▶ _WORK REQUEST_: Every line holding the string "resolution" is to be copied from the entries below.

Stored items
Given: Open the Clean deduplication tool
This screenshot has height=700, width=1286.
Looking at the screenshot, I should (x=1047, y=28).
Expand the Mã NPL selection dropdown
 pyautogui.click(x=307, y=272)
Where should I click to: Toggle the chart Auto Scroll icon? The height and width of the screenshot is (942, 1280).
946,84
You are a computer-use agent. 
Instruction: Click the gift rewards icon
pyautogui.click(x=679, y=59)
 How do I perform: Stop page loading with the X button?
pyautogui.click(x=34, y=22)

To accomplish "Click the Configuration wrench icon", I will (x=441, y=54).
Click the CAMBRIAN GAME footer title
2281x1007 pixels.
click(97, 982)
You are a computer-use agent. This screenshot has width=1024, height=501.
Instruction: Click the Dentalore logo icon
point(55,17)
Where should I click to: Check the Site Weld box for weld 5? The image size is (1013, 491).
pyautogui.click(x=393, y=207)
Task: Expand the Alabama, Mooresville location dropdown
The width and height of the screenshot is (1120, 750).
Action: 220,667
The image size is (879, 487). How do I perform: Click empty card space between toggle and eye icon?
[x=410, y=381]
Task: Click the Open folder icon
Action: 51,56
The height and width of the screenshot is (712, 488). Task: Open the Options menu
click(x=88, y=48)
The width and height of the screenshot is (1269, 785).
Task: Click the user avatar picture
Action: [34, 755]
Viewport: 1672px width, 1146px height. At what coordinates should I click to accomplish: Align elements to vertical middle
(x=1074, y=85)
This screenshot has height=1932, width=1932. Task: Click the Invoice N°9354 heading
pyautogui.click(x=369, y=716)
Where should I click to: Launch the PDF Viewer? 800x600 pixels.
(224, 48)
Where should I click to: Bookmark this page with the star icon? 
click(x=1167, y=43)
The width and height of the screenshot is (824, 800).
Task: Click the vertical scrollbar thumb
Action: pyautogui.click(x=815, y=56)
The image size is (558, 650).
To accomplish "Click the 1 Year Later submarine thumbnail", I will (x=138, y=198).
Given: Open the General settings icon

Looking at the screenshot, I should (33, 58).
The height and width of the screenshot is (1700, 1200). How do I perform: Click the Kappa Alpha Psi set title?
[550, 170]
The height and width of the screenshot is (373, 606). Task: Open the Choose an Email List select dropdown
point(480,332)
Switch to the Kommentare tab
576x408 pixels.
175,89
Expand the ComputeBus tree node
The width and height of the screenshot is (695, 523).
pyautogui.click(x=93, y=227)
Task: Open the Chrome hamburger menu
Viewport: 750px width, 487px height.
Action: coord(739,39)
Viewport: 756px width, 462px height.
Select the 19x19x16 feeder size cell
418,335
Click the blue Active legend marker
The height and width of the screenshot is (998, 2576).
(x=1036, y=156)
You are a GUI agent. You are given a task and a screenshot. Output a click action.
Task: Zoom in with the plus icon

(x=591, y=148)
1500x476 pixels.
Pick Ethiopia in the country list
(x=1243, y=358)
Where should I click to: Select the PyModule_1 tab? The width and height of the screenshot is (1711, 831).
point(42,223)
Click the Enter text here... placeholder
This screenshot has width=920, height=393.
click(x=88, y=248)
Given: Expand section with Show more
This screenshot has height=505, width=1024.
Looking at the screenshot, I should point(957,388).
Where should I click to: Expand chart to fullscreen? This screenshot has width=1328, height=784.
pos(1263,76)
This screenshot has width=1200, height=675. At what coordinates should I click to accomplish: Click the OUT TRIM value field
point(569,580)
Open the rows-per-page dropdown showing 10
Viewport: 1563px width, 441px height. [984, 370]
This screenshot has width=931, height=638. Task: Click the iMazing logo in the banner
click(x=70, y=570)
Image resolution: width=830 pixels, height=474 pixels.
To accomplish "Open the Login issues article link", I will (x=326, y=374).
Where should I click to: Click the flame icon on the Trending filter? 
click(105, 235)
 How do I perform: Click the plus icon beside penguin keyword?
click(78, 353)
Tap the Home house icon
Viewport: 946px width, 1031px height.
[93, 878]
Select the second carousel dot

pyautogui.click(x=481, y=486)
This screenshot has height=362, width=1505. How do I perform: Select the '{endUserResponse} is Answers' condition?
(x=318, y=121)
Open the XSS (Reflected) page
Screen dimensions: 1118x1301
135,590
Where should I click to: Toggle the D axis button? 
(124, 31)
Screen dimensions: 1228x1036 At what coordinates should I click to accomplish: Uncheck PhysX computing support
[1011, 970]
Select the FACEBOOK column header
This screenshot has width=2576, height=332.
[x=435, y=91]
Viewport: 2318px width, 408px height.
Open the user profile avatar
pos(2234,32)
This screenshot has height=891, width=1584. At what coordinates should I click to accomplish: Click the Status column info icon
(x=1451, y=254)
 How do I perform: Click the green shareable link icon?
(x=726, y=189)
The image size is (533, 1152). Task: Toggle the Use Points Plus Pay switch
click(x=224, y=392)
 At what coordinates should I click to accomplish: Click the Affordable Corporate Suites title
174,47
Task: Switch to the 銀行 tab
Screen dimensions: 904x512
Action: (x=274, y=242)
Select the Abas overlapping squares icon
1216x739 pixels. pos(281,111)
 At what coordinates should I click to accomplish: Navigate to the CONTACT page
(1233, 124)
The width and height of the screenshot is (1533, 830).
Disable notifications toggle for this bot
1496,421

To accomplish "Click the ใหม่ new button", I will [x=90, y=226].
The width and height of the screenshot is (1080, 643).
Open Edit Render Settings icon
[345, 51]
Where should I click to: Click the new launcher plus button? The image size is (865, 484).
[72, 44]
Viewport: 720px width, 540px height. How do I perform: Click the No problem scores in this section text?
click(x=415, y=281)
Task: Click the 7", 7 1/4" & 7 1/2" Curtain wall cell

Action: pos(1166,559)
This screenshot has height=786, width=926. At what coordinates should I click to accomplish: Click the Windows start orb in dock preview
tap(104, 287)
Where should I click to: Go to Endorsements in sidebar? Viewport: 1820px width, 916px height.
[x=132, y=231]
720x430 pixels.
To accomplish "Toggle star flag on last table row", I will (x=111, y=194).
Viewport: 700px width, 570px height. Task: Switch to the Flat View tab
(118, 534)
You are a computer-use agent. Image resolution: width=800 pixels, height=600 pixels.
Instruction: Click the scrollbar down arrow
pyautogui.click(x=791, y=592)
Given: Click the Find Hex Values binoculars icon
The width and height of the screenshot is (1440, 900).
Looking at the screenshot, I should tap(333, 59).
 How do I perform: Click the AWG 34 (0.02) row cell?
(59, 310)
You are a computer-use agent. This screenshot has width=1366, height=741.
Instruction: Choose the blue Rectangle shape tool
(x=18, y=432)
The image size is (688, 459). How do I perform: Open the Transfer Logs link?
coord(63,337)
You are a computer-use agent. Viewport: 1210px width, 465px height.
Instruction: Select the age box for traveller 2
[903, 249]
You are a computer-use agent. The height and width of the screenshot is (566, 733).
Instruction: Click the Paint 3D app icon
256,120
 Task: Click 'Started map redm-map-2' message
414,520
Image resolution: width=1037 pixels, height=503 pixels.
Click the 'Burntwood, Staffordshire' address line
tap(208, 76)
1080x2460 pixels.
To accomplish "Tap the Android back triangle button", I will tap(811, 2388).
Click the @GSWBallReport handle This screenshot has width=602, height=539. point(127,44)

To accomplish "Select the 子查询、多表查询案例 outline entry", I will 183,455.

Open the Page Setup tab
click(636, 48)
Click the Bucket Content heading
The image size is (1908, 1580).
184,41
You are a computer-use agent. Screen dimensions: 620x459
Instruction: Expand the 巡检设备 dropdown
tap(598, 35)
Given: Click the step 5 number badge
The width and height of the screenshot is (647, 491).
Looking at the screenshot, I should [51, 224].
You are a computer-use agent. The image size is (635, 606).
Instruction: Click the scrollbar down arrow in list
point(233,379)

▶ _RESULT BELOW_:
Image resolution: width=830 pixels, height=474 pixels.
You are a computer-use agent. Image resolution: width=800 pixels, height=600 pixels.
Image resolution: width=1037 pixels, height=503 pixels.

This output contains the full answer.